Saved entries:

╔══

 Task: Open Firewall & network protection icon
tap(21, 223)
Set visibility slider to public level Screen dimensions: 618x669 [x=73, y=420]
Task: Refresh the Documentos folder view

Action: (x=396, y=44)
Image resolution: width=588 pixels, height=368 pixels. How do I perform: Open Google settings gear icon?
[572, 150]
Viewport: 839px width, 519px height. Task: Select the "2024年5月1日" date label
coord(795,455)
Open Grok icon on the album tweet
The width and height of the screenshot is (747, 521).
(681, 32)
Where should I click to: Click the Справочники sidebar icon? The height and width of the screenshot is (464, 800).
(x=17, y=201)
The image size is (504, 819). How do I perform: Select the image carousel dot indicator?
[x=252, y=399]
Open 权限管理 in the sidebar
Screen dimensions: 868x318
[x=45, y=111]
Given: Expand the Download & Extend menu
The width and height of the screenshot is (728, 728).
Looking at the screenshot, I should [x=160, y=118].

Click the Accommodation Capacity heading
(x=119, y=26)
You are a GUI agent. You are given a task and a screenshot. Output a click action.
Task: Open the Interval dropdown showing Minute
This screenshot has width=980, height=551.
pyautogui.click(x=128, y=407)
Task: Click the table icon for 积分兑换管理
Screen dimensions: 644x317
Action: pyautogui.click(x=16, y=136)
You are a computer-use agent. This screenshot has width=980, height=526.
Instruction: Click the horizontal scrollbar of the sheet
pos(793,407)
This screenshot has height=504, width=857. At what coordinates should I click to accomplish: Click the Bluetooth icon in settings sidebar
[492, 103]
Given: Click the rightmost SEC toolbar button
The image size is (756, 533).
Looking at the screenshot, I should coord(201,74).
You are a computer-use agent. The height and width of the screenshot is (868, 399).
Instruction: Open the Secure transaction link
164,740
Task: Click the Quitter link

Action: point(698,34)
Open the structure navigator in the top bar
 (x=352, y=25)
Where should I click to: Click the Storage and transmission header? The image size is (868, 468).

╚══

# What you should do
Repeat, without changes, every line from the one that contains "Open Grok icon on the album tweet" through the final line of the data.

# Output
Open Grok icon on the album tweet
The width and height of the screenshot is (747, 521).
(681, 32)
Where should I click to: Click the Справочники sidebar icon? The height and width of the screenshot is (464, 800).
(x=17, y=201)
The image size is (504, 819). How do I perform: Select the image carousel dot indicator?
[x=252, y=399]
Open 权限管理 in the sidebar
Screen dimensions: 868x318
[x=45, y=111]
Given: Expand the Download & Extend menu
The width and height of the screenshot is (728, 728).
Looking at the screenshot, I should [x=160, y=118].

Click the Accommodation Capacity heading
(x=119, y=26)
You are a GUI agent. You are given a task and a screenshot. Output a click action.
Task: Open the Interval dropdown showing Minute
This screenshot has width=980, height=551.
pyautogui.click(x=128, y=407)
Task: Click the table icon for 积分兑换管理
Screen dimensions: 644x317
Action: pyautogui.click(x=16, y=136)
You are a computer-use agent. This screenshot has width=980, height=526.
Instruction: Click the horizontal scrollbar of the sheet
pos(793,407)
This screenshot has height=504, width=857. At what coordinates should I click to accomplish: Click the Bluetooth icon in settings sidebar
[492, 103]
Given: Click the rightmost SEC toolbar button
The image size is (756, 533).
Looking at the screenshot, I should coord(201,74).
You are a computer-use agent. The height and width of the screenshot is (868, 399).
Instruction: Open the Secure transaction link
164,740
Task: Click the Quitter link

Action: point(698,34)
Open the structure navigator in the top bar
 (x=352, y=25)
Where should I click to: Click the Storage and transmission header? The image size is (868, 468).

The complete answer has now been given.